» Exercise prompt
If an entry holds a picture, drop the picture but restate the entry word for word.
BEGIN Data extract
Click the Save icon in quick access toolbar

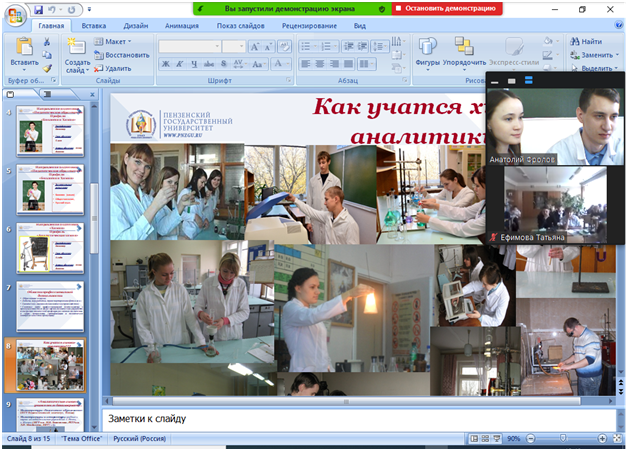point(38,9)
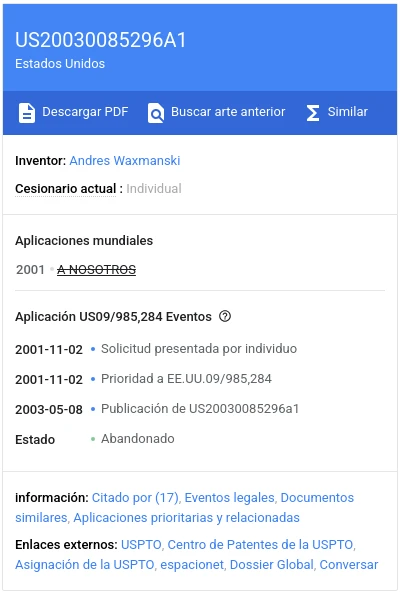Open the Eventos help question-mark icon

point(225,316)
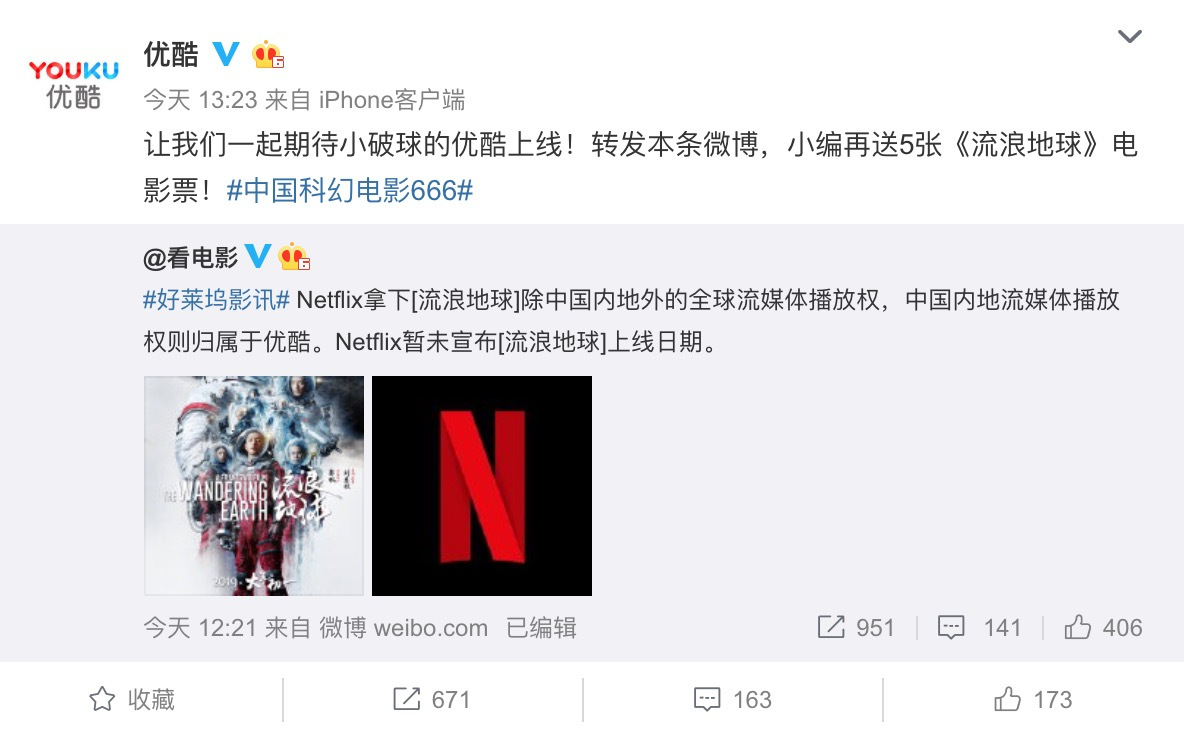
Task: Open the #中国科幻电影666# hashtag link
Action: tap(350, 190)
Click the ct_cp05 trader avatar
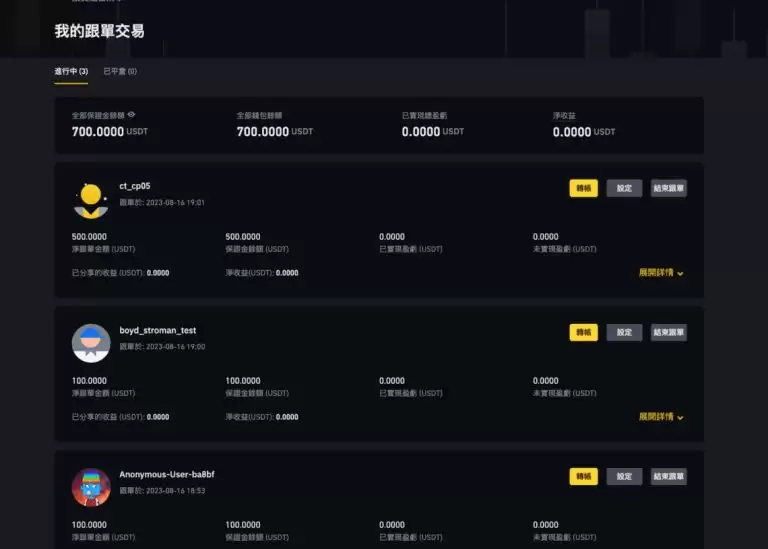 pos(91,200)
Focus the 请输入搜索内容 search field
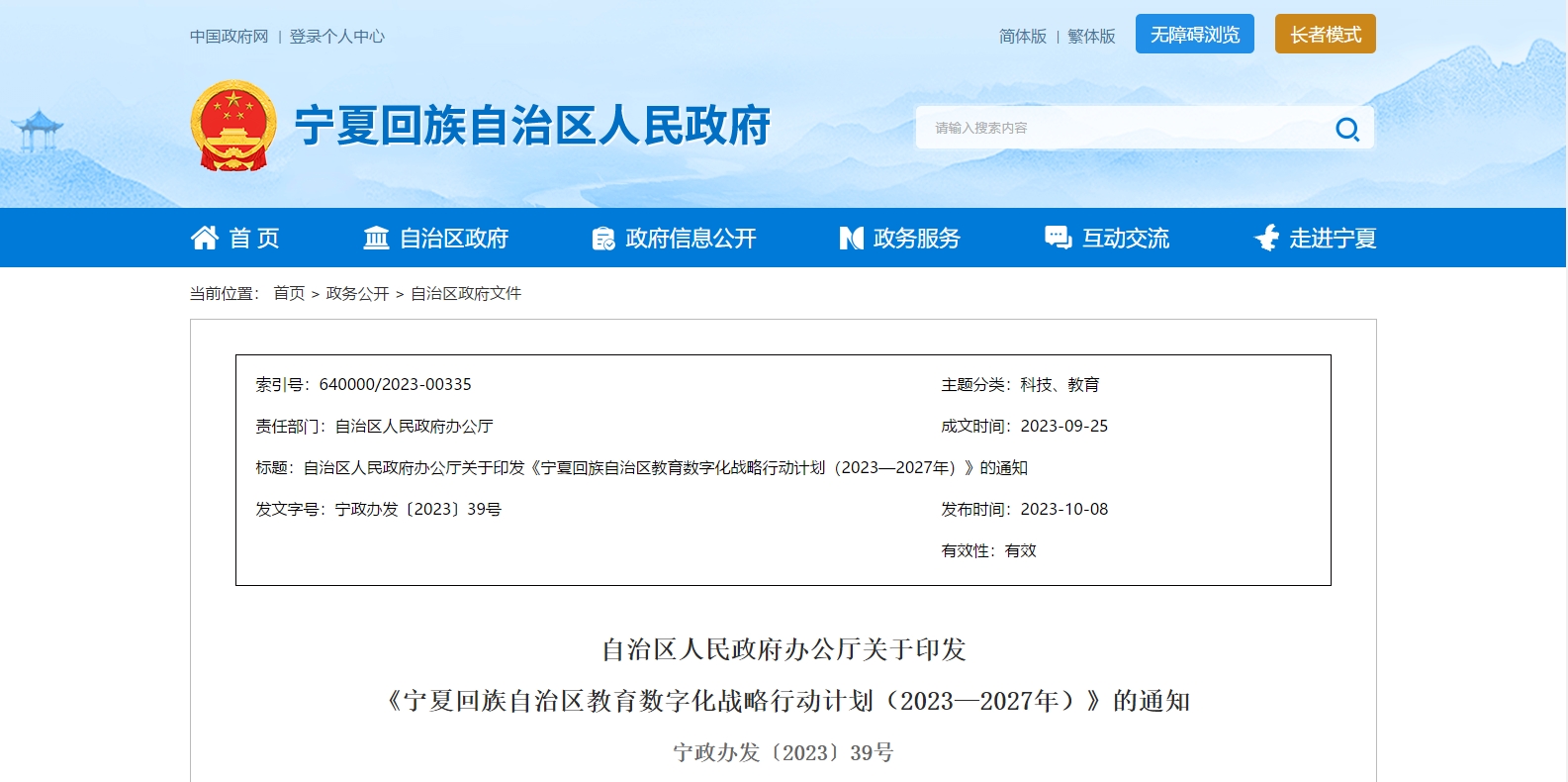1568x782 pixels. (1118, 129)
END Data extract
» Exercise output
Click the Save icon in quick access toolbar

point(38,9)
Open the Eventos help question-mark icon

point(225,316)
Task: Open the #中国科幻电影666# hashtag link
Action: tap(350, 190)
Click the ct_cp05 trader avatar
 pos(91,200)
Focus the 请输入搜索内容 search field
1568x782 pixels. (1118, 129)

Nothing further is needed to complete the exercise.